Elle tend l’oreille, espérant une réponse qui ne vient pas.
Qui ne viendra jamais.
— Dis-moi que tu as peur, toi aussi, supplie Jessica à voix basse.
*
— Qu’est-ce qu’il y a, ma douce ? demande Patrick.
Sandra se tient à l’entrée de la cuisine où il prend son petit déjeuner. Il daigne enfin tourner la tête vers elle et découvre son visage. Transfiguré par l’appréhension.
— Qu’y a-t-il ? répète calmement Patrick.
— Elle est morte.
Papa s’essuie la bouche et plie sa serviette en six avant de la poser juste à côté de son bol de café.
— Qui est morte ?
Sa voix est une longue coulée de givre. Sandra cache ses mains derrière son dos.
Ses mains qui tremblent.
— Aurélie.
— Tu l’as trouvée morte en entrant dans la chambre ?
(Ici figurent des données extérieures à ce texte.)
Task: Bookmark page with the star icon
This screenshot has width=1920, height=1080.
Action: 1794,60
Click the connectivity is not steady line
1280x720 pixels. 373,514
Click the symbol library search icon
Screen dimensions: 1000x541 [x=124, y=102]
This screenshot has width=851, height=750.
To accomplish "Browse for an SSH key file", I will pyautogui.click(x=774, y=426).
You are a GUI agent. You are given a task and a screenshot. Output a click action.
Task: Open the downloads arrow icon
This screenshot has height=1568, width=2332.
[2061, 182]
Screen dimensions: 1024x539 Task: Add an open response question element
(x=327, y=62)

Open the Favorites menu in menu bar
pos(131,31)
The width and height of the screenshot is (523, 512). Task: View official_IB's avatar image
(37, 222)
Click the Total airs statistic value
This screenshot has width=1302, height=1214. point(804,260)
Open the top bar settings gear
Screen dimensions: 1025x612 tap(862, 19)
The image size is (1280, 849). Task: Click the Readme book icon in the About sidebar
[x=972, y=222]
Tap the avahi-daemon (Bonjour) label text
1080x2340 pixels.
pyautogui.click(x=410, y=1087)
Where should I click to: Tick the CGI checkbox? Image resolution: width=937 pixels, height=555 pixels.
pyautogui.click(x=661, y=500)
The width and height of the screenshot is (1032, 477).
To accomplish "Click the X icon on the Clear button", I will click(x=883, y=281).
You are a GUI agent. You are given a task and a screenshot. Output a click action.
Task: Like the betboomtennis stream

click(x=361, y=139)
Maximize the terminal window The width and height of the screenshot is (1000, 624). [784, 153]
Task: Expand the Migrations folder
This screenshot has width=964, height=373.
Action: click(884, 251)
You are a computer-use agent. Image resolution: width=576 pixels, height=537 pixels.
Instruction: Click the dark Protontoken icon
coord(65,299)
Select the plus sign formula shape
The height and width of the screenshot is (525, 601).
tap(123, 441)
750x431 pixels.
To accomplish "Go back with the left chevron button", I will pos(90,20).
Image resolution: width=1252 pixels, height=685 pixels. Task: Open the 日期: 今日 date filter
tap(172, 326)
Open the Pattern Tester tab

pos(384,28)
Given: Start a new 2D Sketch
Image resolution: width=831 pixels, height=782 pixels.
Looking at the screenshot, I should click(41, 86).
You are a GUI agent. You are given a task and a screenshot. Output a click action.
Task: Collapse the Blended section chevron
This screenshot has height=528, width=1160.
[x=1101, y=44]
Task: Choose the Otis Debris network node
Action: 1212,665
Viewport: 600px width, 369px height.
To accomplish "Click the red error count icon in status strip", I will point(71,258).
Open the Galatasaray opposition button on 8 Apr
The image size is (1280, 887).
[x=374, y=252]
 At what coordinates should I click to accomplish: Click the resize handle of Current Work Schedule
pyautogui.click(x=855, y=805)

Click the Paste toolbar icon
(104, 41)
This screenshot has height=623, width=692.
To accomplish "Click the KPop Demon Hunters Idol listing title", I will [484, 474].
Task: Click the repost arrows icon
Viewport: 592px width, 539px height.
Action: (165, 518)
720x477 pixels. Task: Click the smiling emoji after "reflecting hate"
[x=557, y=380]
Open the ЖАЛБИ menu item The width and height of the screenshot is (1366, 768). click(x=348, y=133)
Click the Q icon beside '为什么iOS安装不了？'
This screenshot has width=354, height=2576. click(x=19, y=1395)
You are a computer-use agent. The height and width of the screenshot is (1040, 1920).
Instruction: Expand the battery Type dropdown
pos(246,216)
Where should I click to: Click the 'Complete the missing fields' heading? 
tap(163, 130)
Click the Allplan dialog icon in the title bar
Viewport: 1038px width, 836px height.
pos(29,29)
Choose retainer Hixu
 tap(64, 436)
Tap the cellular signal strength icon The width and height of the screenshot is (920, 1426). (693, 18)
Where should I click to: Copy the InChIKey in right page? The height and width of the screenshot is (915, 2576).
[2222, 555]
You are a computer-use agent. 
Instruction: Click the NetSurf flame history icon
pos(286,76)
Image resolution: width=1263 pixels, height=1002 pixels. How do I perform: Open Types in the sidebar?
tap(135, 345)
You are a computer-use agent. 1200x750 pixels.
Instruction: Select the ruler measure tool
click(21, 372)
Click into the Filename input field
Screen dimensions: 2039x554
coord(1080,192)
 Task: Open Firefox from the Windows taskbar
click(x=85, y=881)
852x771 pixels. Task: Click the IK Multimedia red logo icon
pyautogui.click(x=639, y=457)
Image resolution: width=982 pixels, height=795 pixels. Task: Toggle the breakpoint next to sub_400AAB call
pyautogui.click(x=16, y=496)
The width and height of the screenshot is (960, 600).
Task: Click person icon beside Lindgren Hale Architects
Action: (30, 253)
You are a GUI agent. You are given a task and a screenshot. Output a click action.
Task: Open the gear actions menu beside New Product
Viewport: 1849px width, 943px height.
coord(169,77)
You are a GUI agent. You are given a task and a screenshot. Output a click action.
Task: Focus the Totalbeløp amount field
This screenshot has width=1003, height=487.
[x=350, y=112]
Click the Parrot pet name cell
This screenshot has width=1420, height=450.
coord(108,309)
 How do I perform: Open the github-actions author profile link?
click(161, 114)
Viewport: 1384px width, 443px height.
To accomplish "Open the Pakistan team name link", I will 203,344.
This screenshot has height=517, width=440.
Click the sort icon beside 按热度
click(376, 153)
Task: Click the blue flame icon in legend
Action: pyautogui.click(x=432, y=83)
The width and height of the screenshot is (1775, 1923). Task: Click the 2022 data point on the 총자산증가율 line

Il la fixe désormais droit dans les yeux. Impossible de lui mentir.
— Non.
— Alors, comment est-elle morte ?
— Je… Elle…
— Prends ton temps, ma douce. Prends ton temps.
— Elle s’est débattue pendant la douche et elle m’a sauté dessus… Je l’ai repoussée, elle s’est brisé le cou sur le rebord de la baignoire.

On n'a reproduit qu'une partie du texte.